Sex + Love: My Son/Daughter Wants to Date (Part 1)

by Cris Clapp Logan on February 21st, 2013 in Parents

It’s likely that when you first realize that your son or daughter wants to date, that you’ll be a little freaked out.  You might think they are too young, or you may worry about all that comes with dating: the emotional pitfalls, the physical struggles and lust, the potential heartbreak, etc.  Well, part of being a parent is being vulnerable to a life of worry for our children, so these feelings are only natural.  However, if your son or daughter has come to you to talk about dating, then that is a great sign. 

In today’s culture, I know a lot of kids that are just hooking up, sneaking around and hiding their relationships from their parents, so if you’re having honest conversations about the topic of dating, then kudos to you; you’ve probably done a good job of letting your kids know you are a resource in matters of the heart.  Now down to the details.  Whenever I work with youth and they start liking a special someone in their class, I ask them to think about what they want in the relationship and what they want in their future spouse.  Even though the future (and marriage) is pretty far away for most of our kids, I sometimes find that helping kids think about their goals and dreams can bring a bit more perspective to the present.  I always describe the things I most love and respect about my husband, and I share why they really matter in the tangibles.  I also open up my own personal story of dating in high school.  I think honesty (with wisdom) is the best policy as you discuss dating with your son/daughter.  Help them to learn from your mistakes, without glorifying any of those mistakes that you’ve made.

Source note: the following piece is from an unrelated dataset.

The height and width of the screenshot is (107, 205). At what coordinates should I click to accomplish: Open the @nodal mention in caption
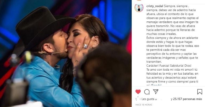(156, 85)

I also ask some of these questions when I talk to teens about dating:

Does the person they want to date share their faith values?  Do they share their same desire for and understanding of purity?  Are they even allowed to date?  What do they really like about this person?  What does dating really mean to them?  What does dating look like? 

This helps me get inside of their head and make sure that we are at least on the same page.  As parents (and mentors), it’s important too to explain how we would answer those questions, and to outline, in very clear terms, what we expect from our son/daughter as they date.  Set up clear rules and guidelines, and involve the parents of the person that they date.  I am always amazed at how many parents let their kids date people without ever meeting, or at least talking to, the parents involved.  I also recommend that you sit down with your son/daughter’s boyfriend/girlfriend and making sure that they understand your household rules.  Some examples: 

  • Group dates, except on special occasions (depending on the age of your son or daughter) – and explain why group dates are better than one-on-one dates for their life stage.
  • No closed doors… whether they are watching a movie in the basement, or “studying” in another room, the door must always be open.
  • No sexting of any kind.  It seems like a shocking thing for a parent to say, but it needs to be said.  Outline the possible outcomes/risks and punishment associated with breaking this rule.
  • No making out while lying down.  You may want to get into some specifics here, but I think being blunt is the best approach.  Remember, you’ve been there too, and you probably needed some guidance and rules—help your kids to understand that you are trying to protect them.
  • Set clear curfews, and make sure that when they are video chatting later, that they do so with the door open or in a public space.  No late-night video-chatting.

Remember, overall, honesty and clarity is the best policy as you approach this subject with your kids.